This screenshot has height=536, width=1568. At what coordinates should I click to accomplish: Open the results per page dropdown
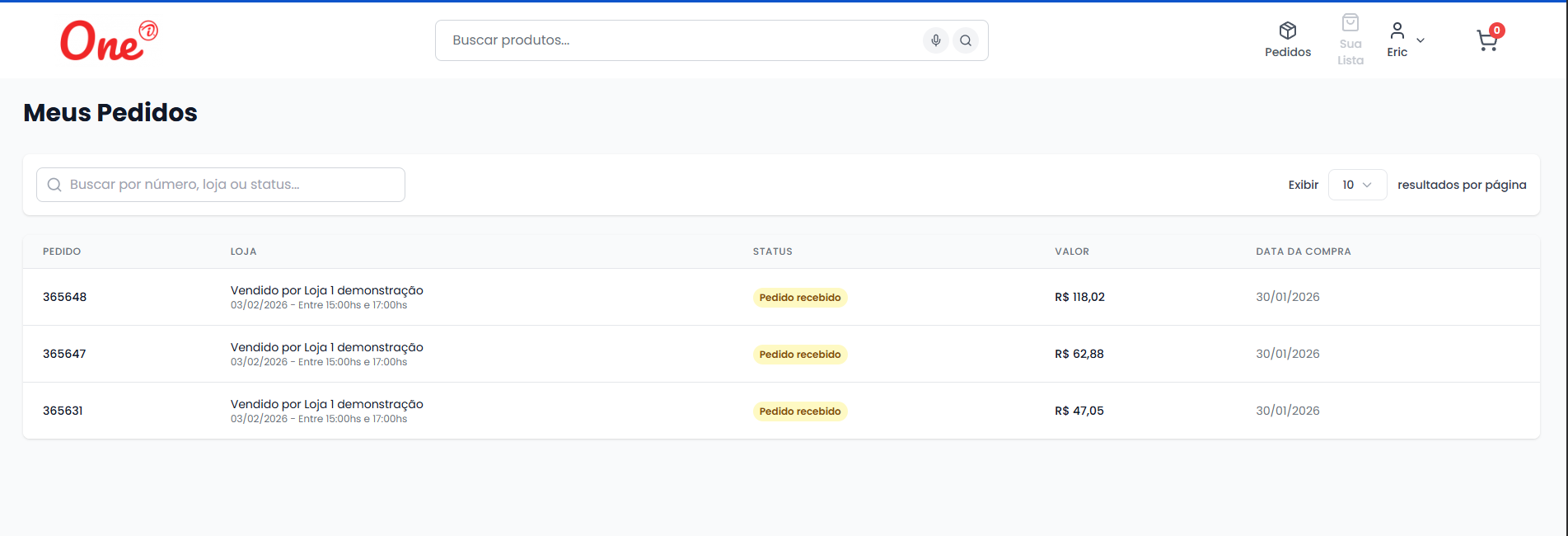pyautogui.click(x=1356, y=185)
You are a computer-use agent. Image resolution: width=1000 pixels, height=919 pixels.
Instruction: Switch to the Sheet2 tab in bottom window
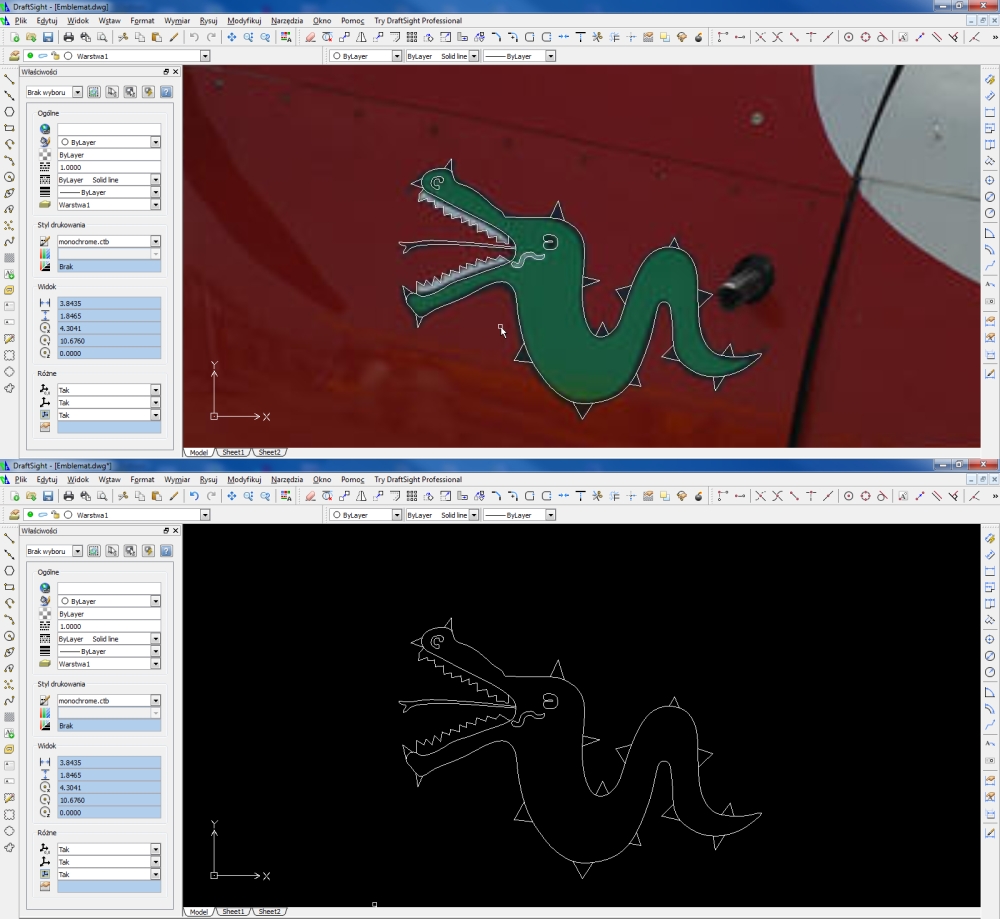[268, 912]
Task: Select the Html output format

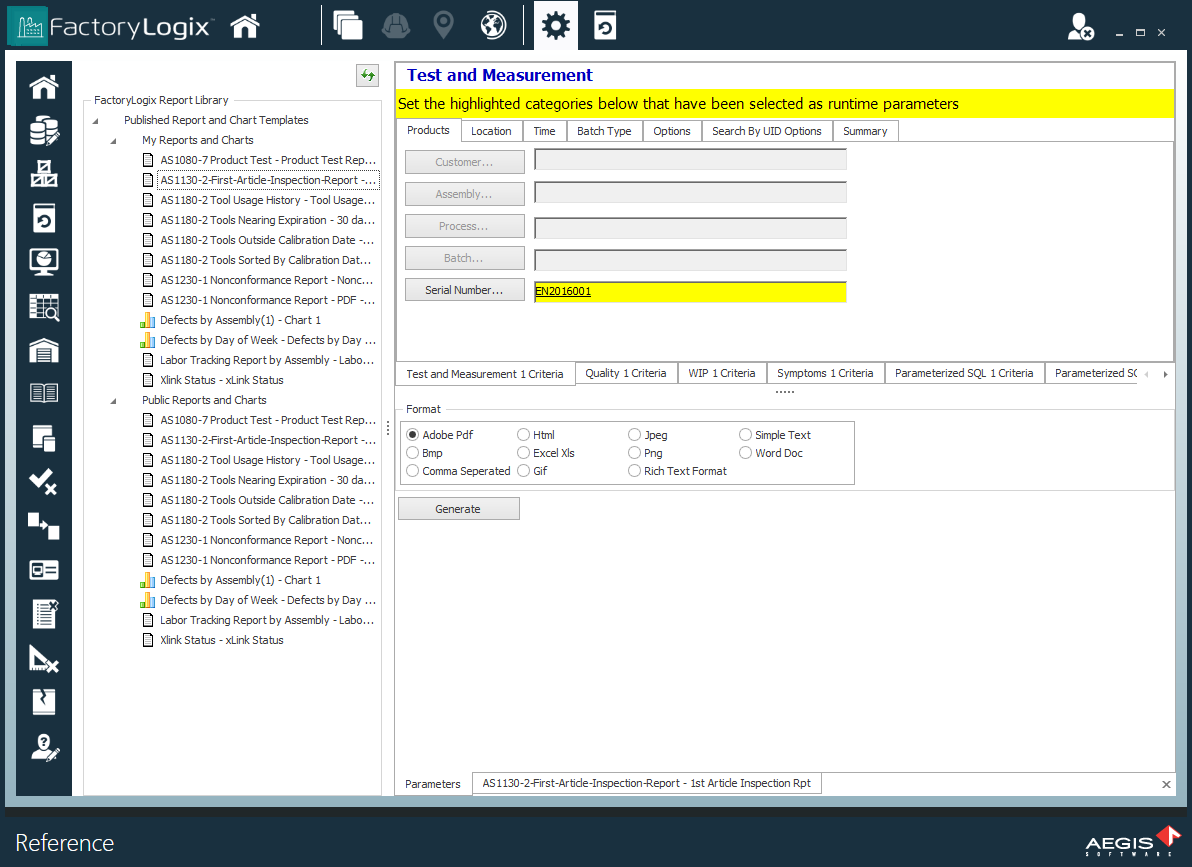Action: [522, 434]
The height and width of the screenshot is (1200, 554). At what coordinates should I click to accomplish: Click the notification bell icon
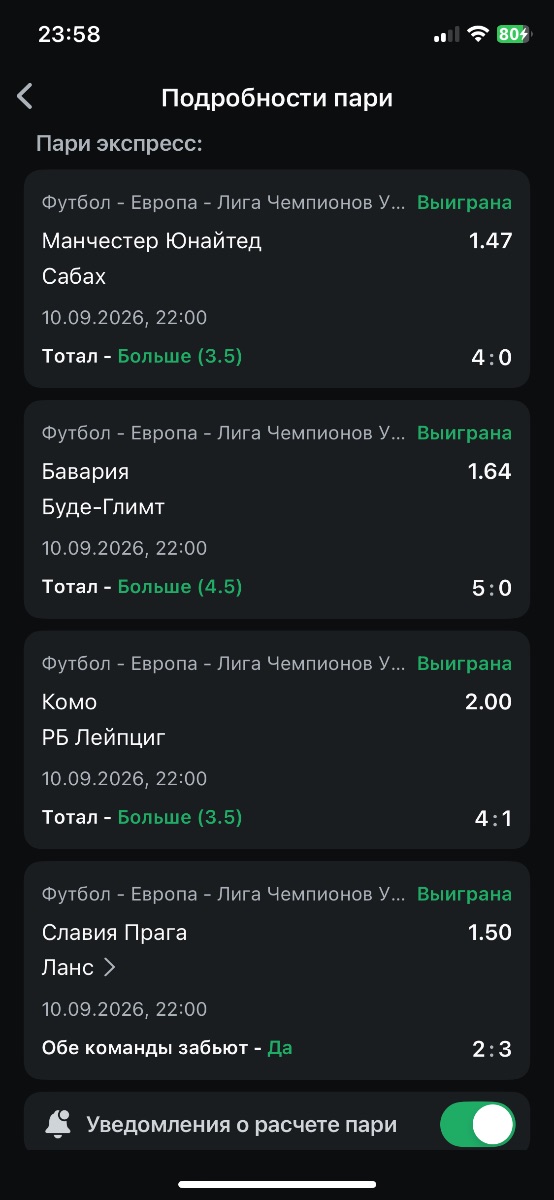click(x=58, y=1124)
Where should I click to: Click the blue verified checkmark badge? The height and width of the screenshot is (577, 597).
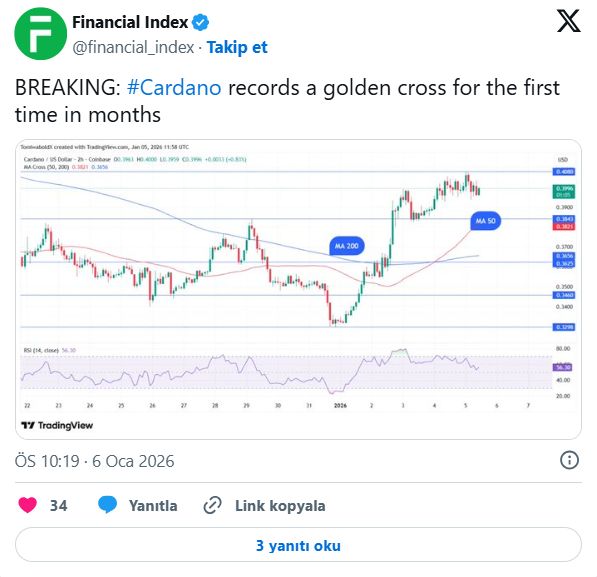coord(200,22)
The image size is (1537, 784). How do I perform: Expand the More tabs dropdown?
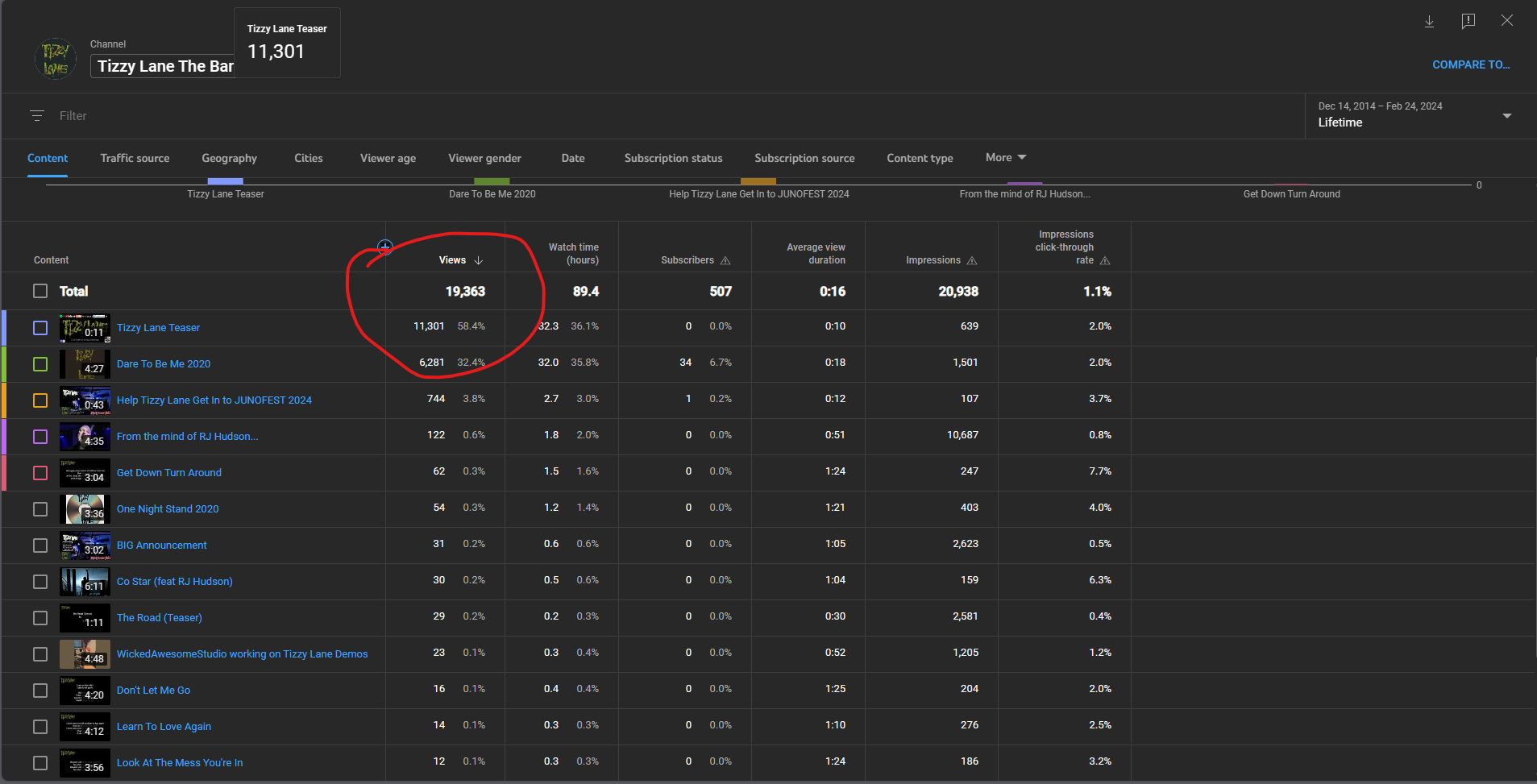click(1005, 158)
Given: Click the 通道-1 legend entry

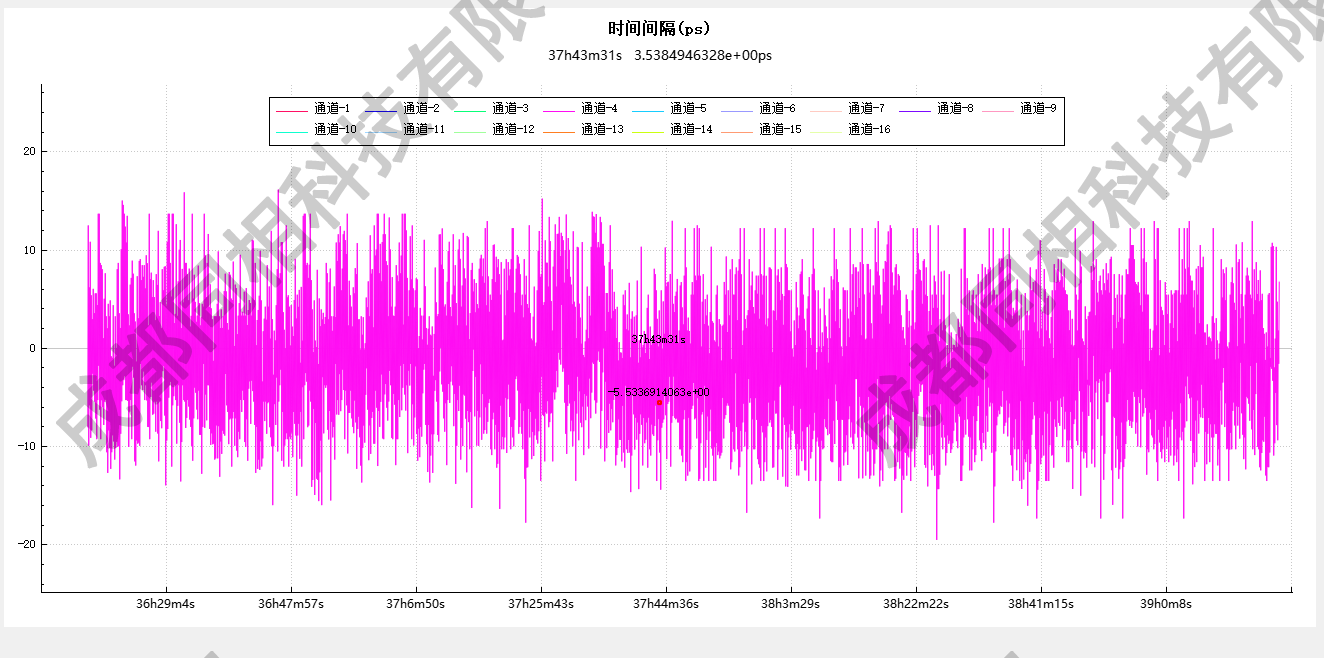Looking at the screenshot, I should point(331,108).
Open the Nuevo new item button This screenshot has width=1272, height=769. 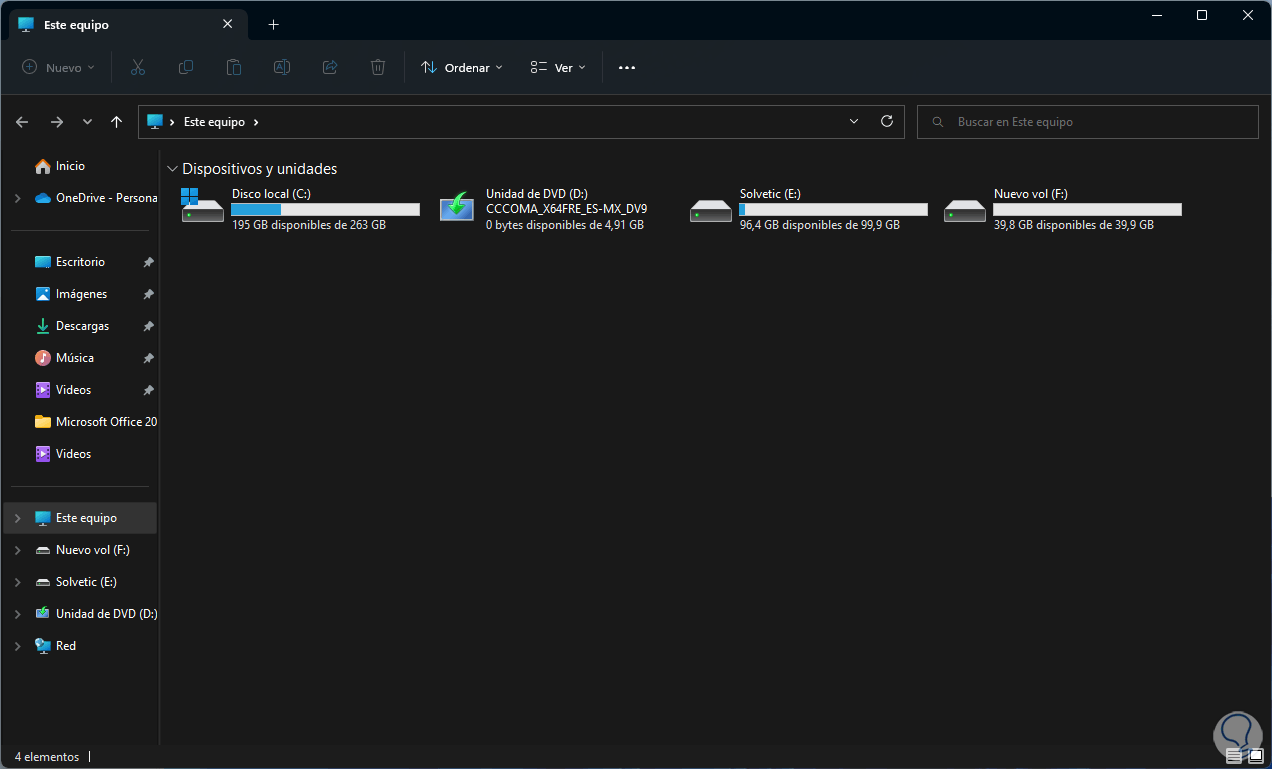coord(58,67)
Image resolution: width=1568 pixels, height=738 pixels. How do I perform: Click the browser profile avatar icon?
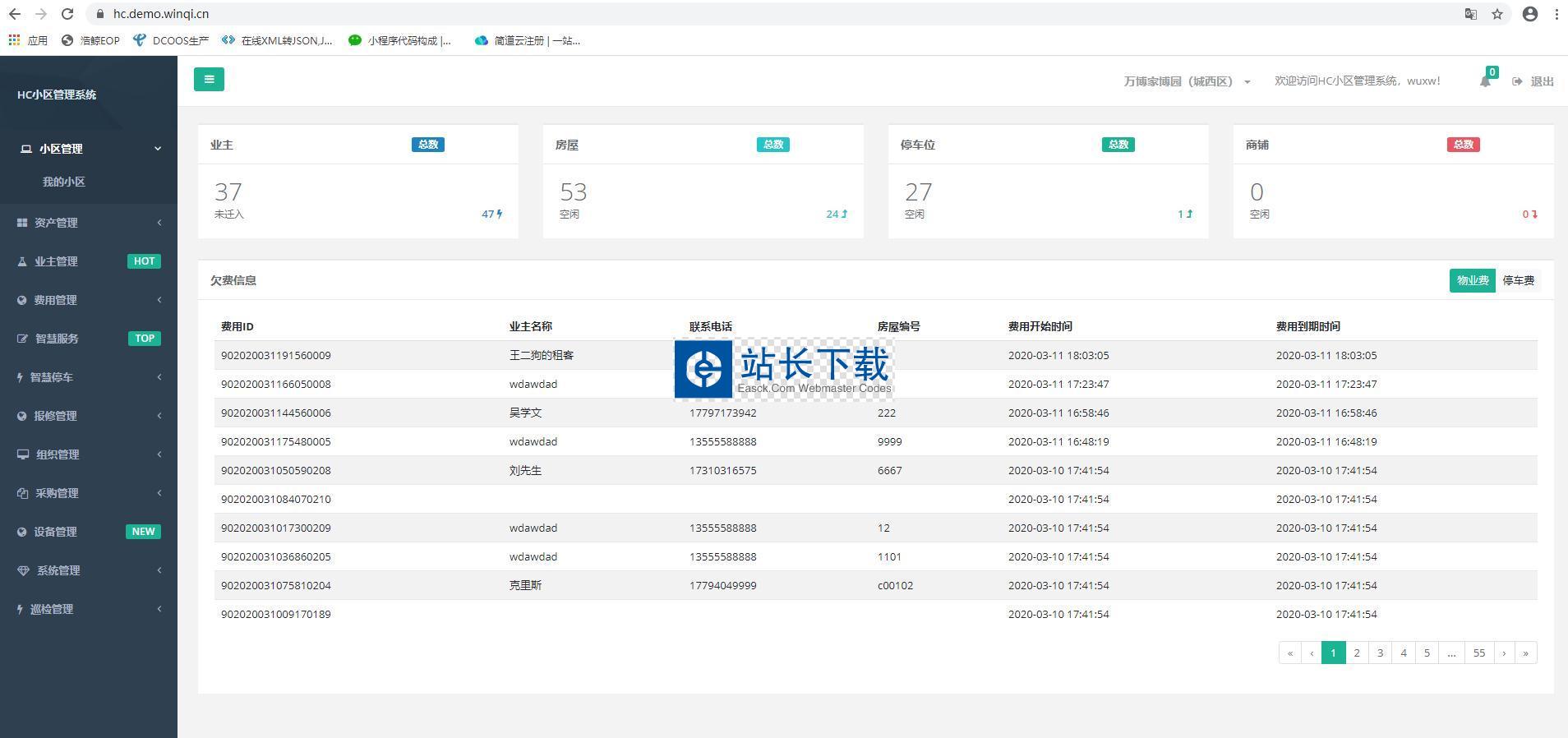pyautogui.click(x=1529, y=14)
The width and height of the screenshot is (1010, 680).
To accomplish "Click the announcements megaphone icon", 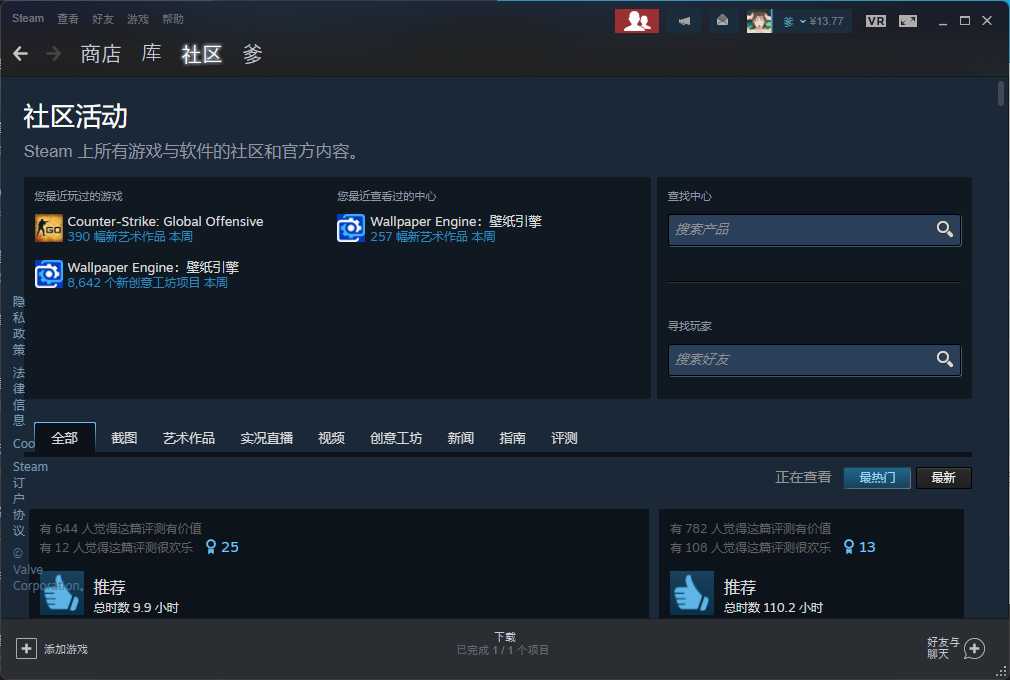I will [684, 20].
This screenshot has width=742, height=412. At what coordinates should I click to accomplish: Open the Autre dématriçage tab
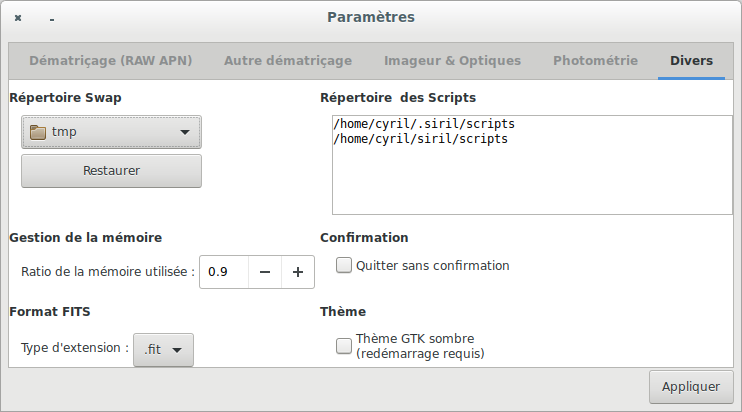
────────────────
- Exercise brief
Transcribe the opening line of the listing above, please, and every line after it through the line with "You are a computer-use", word for word, without pictures.

- Your solution
This screenshot has height=536, width=1568. At what coordinates should I click to accomplish: Open the results per page dropdown
pyautogui.click(x=1356, y=185)
You are a computer-use agent. Image resolution: width=1000 pixels, height=919 pixels.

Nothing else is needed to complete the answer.